En mars, l'occupation d'un amphithéâtre à Sciences Po Paris par des étudiants propalestiniens a créé la polémique, sur fond d'accusations d'antisémitisme.
Deux mois après les faits, la direction de l'école a rendu les conclusions de son enquête interne.
La section disciplinaire a finalement été saisie pour huit étudiants.

Le verdict tombe après deux mois d'enquête interne.
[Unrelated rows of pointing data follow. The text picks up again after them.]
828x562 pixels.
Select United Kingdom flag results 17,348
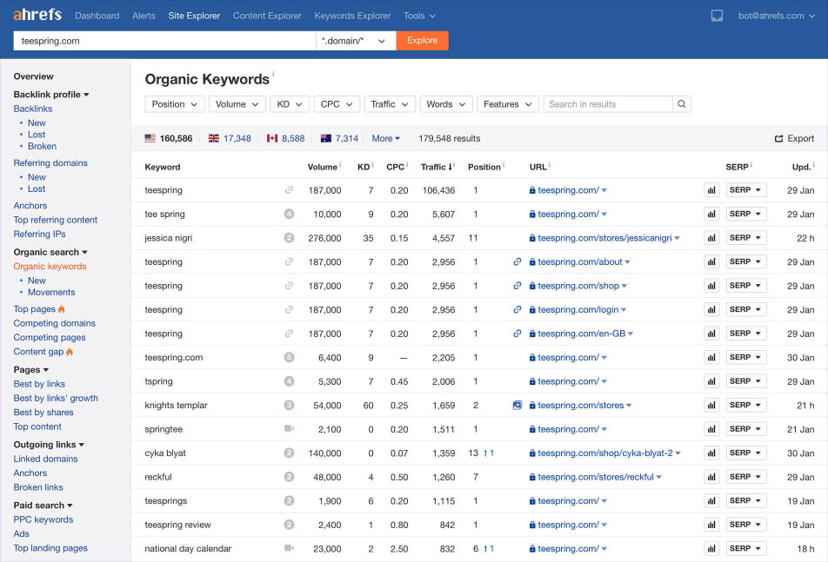point(230,138)
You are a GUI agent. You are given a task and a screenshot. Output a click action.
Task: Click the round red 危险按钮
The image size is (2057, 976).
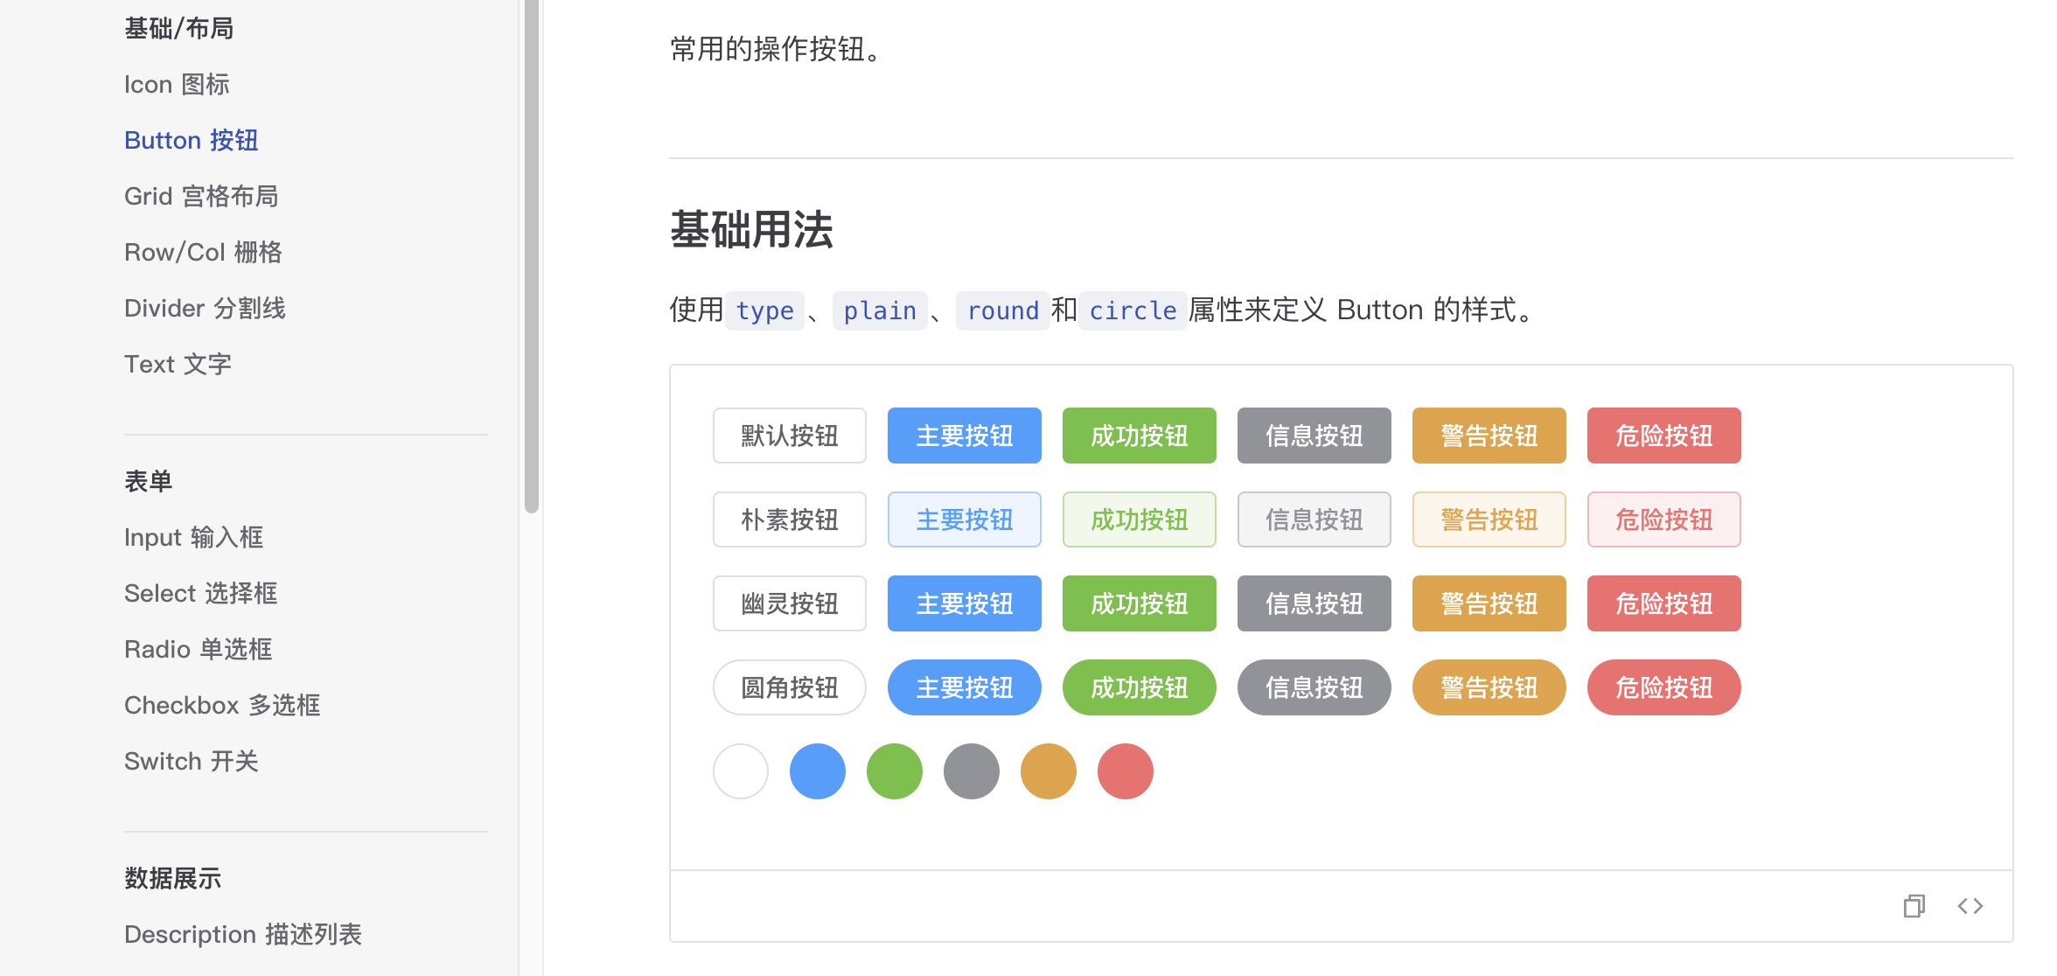click(1663, 687)
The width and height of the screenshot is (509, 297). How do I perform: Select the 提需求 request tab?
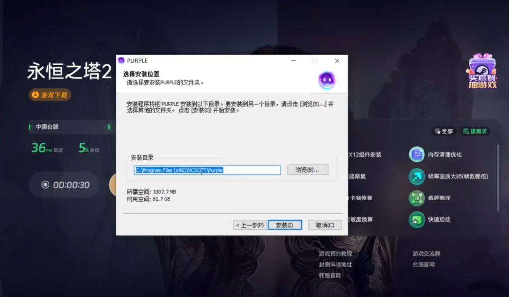pyautogui.click(x=475, y=131)
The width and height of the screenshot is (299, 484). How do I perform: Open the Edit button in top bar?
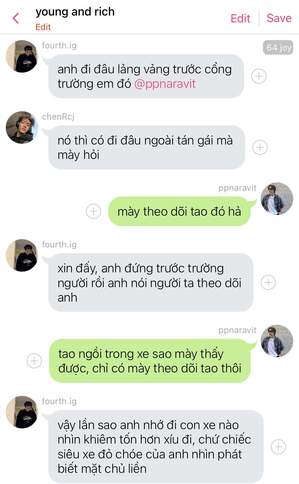tap(241, 18)
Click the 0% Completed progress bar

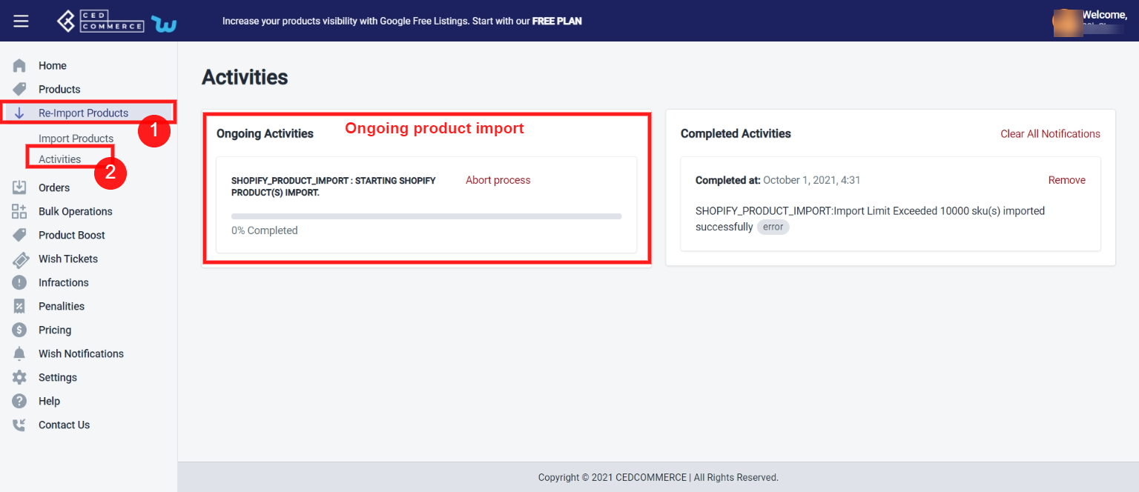tap(426, 216)
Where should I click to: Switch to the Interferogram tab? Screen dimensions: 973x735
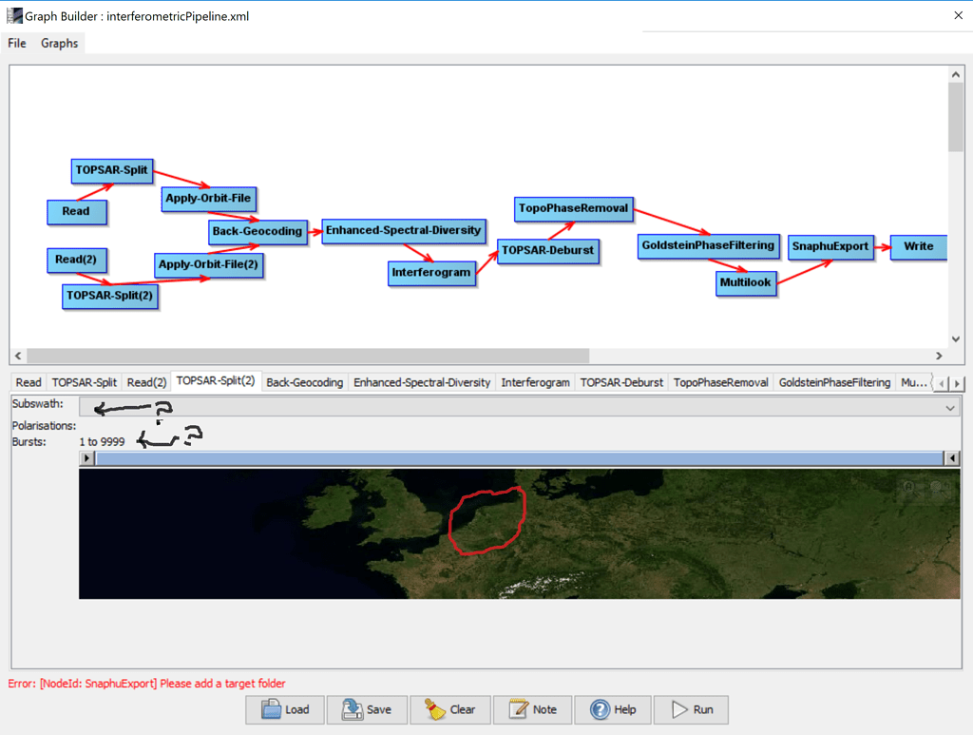point(535,381)
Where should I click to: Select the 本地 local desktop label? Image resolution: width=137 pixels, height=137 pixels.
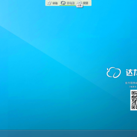click(55, 3)
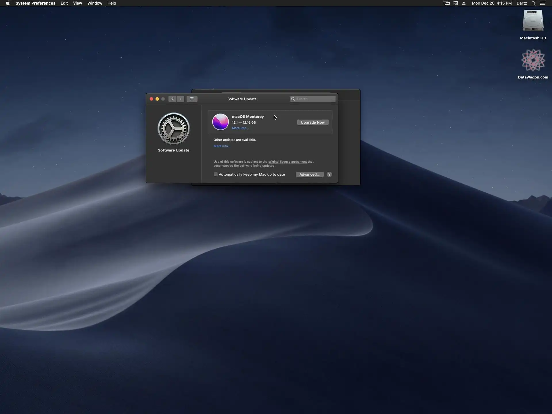Open More Info under macOS Monterey
Viewport: 552px width, 414px height.
[x=240, y=128]
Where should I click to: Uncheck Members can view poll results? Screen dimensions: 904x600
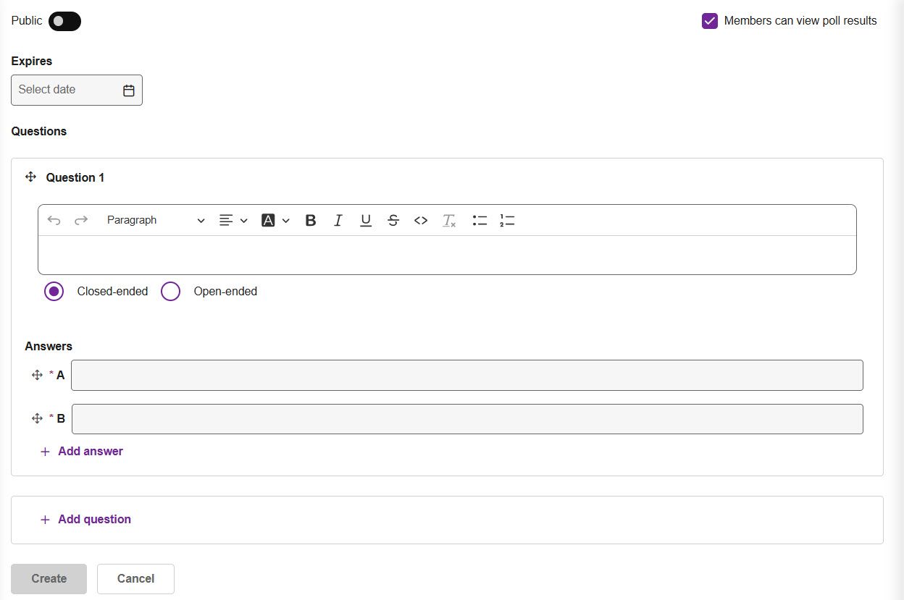[x=710, y=21]
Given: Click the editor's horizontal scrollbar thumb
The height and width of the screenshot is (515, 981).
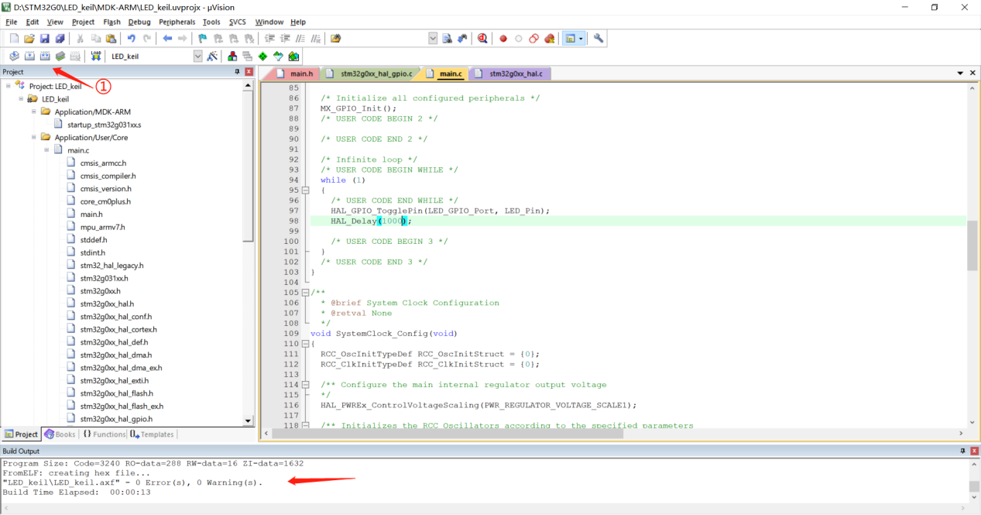Looking at the screenshot, I should point(447,434).
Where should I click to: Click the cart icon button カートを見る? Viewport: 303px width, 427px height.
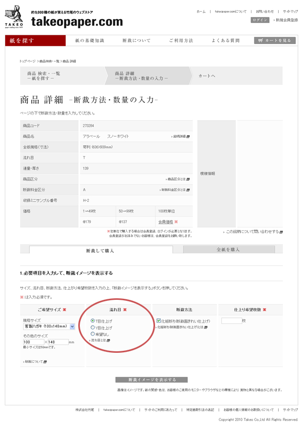(275, 40)
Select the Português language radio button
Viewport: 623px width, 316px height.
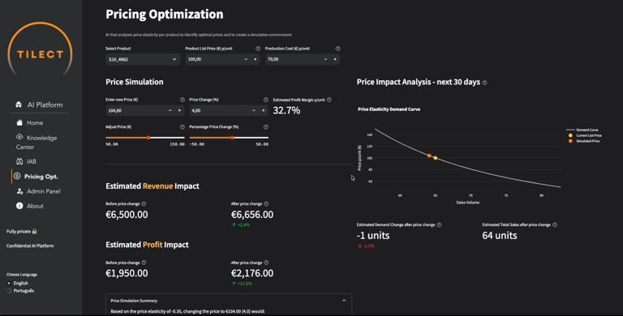click(9, 291)
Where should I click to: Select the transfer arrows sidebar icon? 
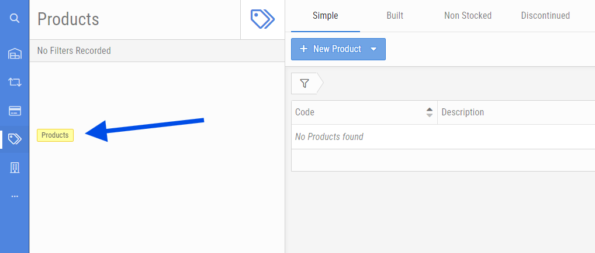pyautogui.click(x=15, y=83)
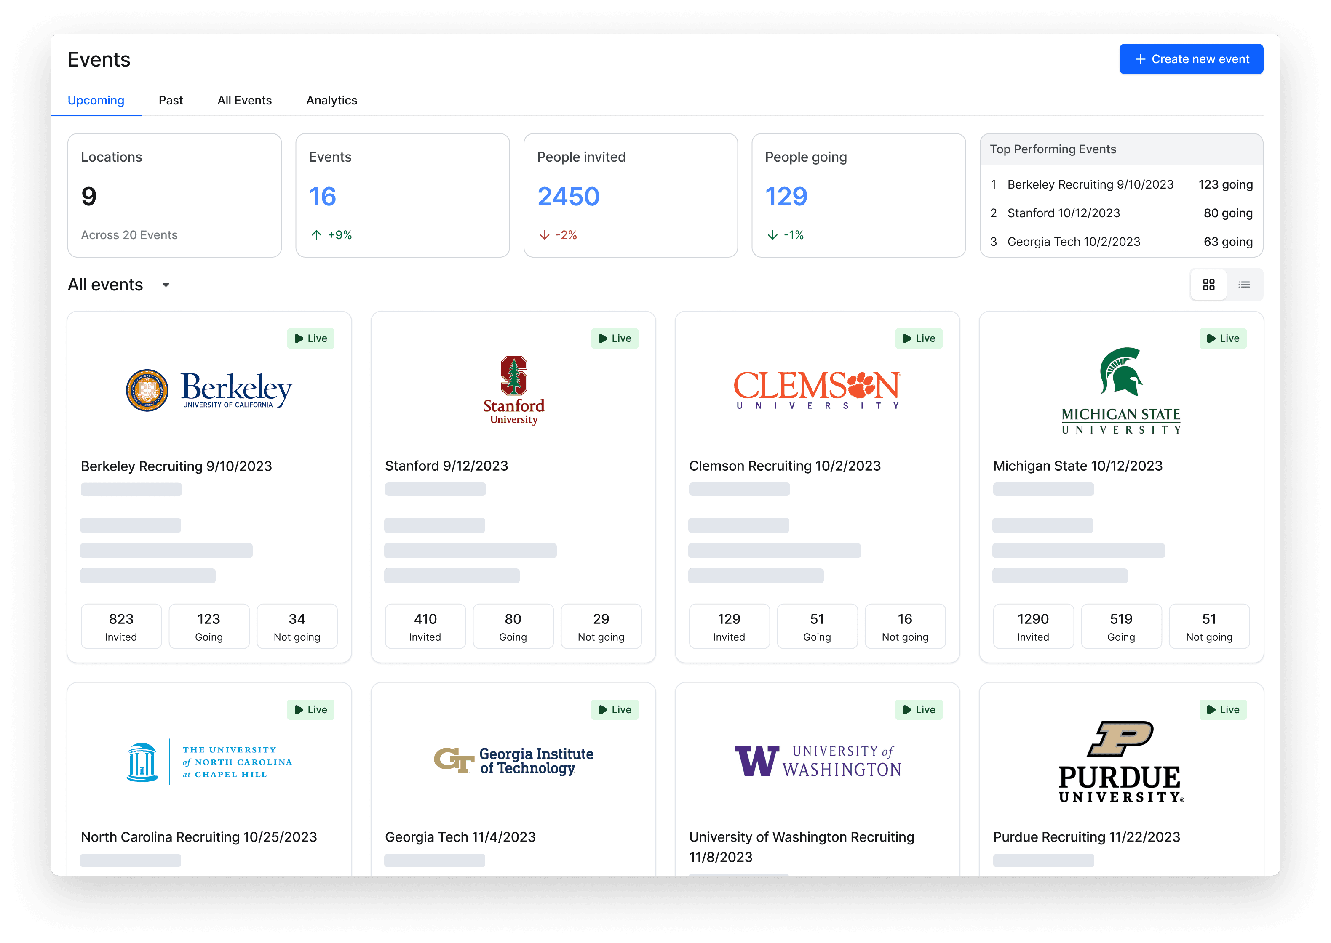Click the Berkeley university logo
Image resolution: width=1331 pixels, height=943 pixels.
pyautogui.click(x=209, y=390)
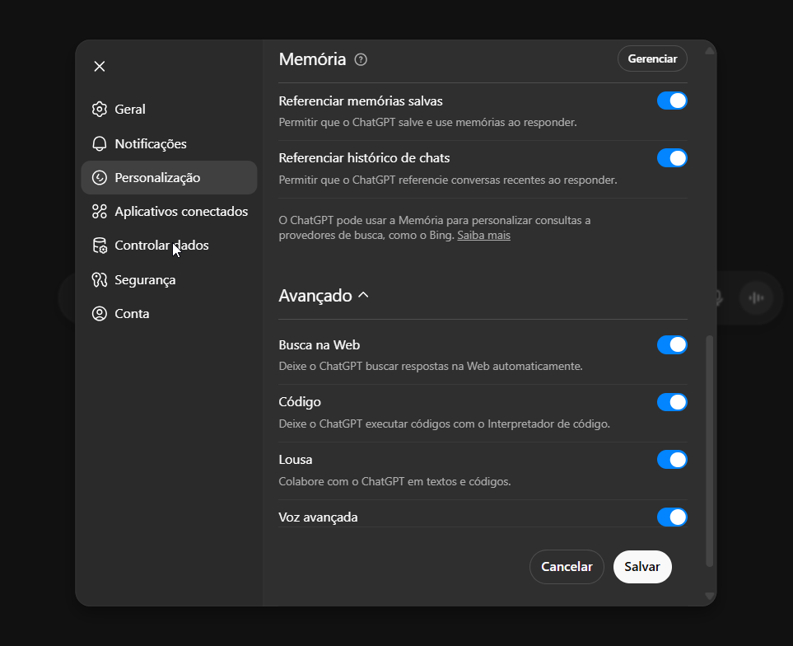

À la suite de la controverse qui a éclaté à Sciences Po Paris le 12 mars dernier, en réaction aux accusations de propos antisémites lors de l'occupation d'un amphithéâtre par des étudiants propalestiniens, la direction a rendu ce mercredi 23 mai les conclusions de son enquête interne, annonçant saisir la section disciplinaire pour huit étudiants.

Des propos confirmés

Après avoir mené 38 auditions d'étudiants, enseignants et salariés, la direction provisoire a fait savoir dans un message transmis aux salariés et aux étudiants de l'école parisienne que "la tenue d'actes et de propos contraires à notre règlement et aux valeurs de Sciences Po" avait été établie.

"Parmi ces actes, on compte l'occupation de l'amphithéâtre, le filtrage d'une étudiante à l'entrée, des propos à caractère discriminatoire tenus à l'encontre de l'Union des étudiants juifs de France (UEJF), des propos dénigrant Sciences Po et ses personnels ainsi qu'un acte d'intimidation à l'égard d'un enseignant", est-il indiqué.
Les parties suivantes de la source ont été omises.